1

Using Scrapy i'm implementing a CrawlSpider which will scrape all kinds of websites and hence, sometimes very slow ones which will produce a timeout eventually.
My problem is that if such a twisted.internet.error.TimeoutError occurs, i want to trigger the errback of my spider. I don't want to raise this exception and i also don't want to return a dummy Response object which may would suggest that scraping was successful.
Note that i was already able to made all of this work, but only using a "dirty" workaround:

myspider.py (excerpt)

class MySpider(CrawlSpider):
name = 'my-spider'

rules = (
    Rule(
        link_extractor=LinkExtractor(unique=True),
        callback='_my_callback', follow=True
    ),
)

def parse_start_url(self, response):
    # (...)

def errback(self, failure):
    log.warning('Failed scraping following link: {}'
        .format(failure.request.url))

middlewares.py (excerpt)

from twisted.internet.error import DNSLookupError, TimeoutError

# (...)

class MyDownloaderMiddleware(object):

    @classmethod
    def from_crawler(cls, crawler):
        # This method is used by Scrapy to create your spiders.
        s = cls()
        crawler.signals.connect(s.spider_opened, signal=signals.spider_opened)
        return s

    def process_request(self, request, spider):
        return None

    def process_response(self, request, response, spider):
        return response

    def process_exception(self, request, exception, spider):

        if (isinstance(exception, TimeoutError)
            or (isinstance(exception, DNSLookupError))):
            # just 2 examples of errors i want to catch

            # set status=500 to enforce errback() call
            return Response(request.url, status=500)
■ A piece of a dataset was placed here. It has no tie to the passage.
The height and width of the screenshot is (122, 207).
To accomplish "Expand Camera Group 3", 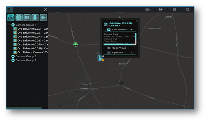I will coord(13,56).
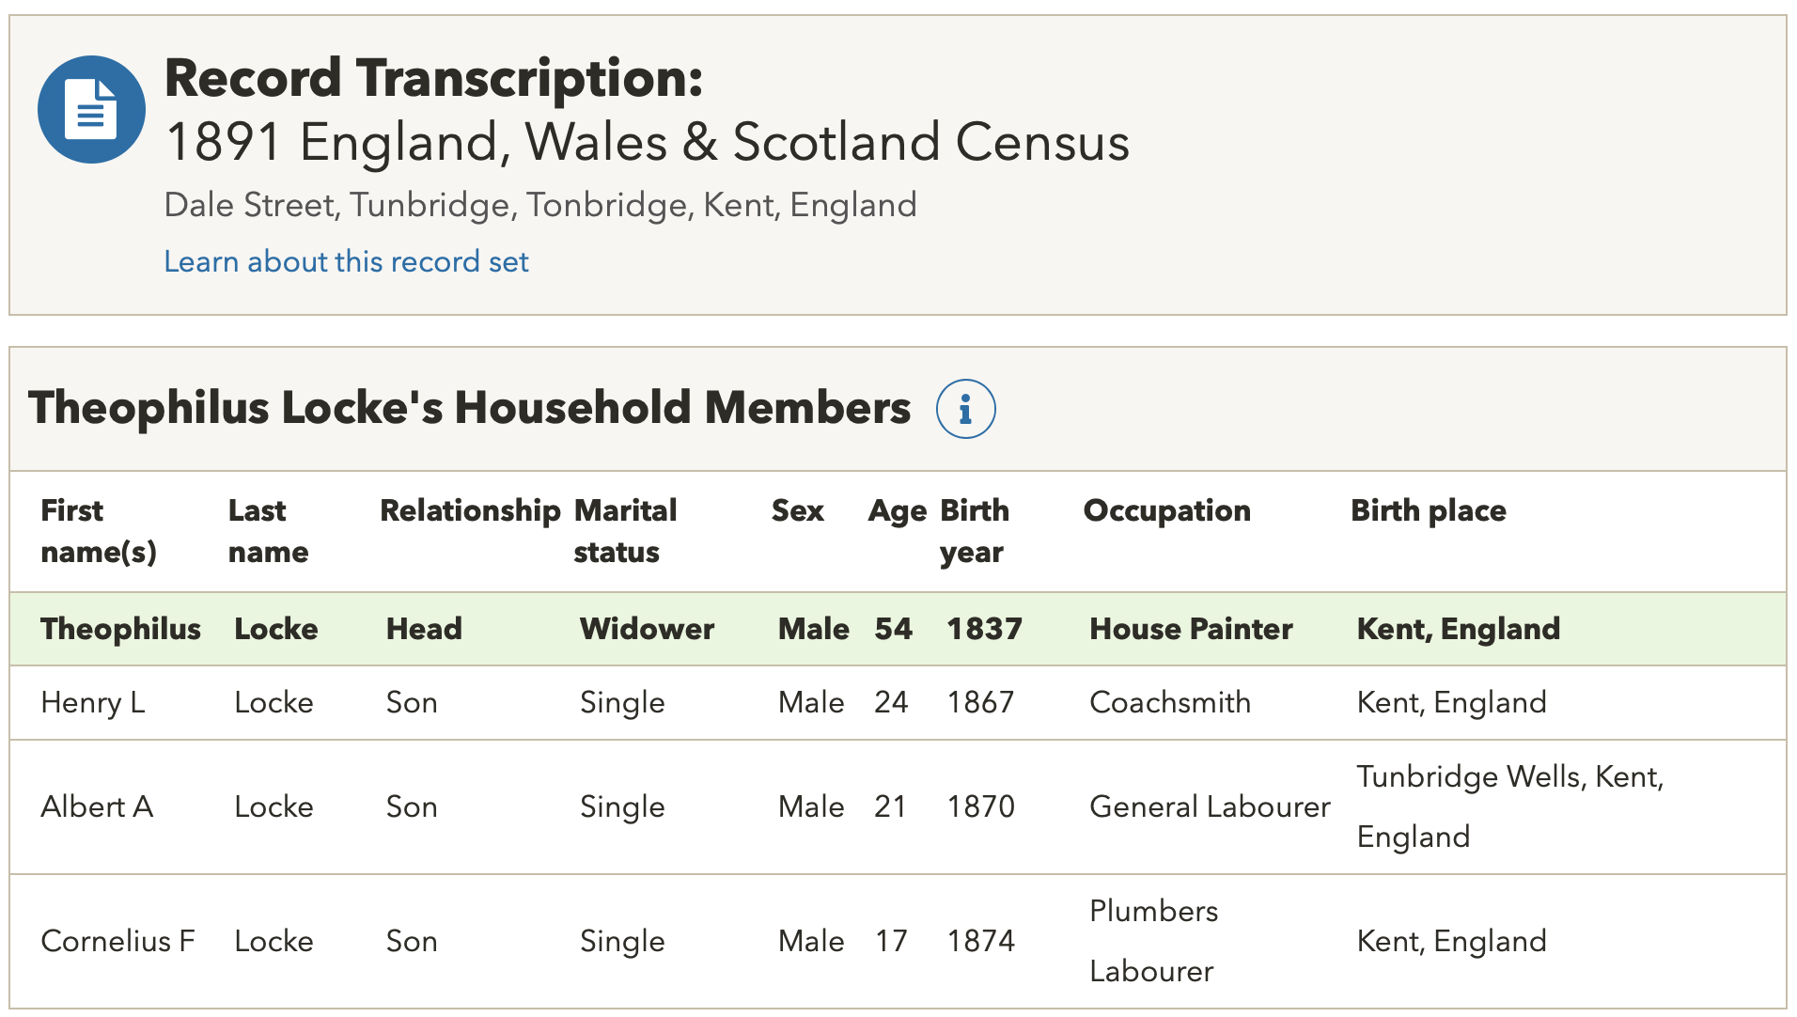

Settings should be fine with my custom Middleware already enabled.

Now as you can see by using return Response(request.url, status=500) i can trigger my errback() function in MySpider as desired. However, the status code 500 is very misleading because it's not only incorrect but technically i never receive any response at all.

So my question is, how can i trigger my errback() function trough DownloaderMiddleware.process_exception() in a clean way?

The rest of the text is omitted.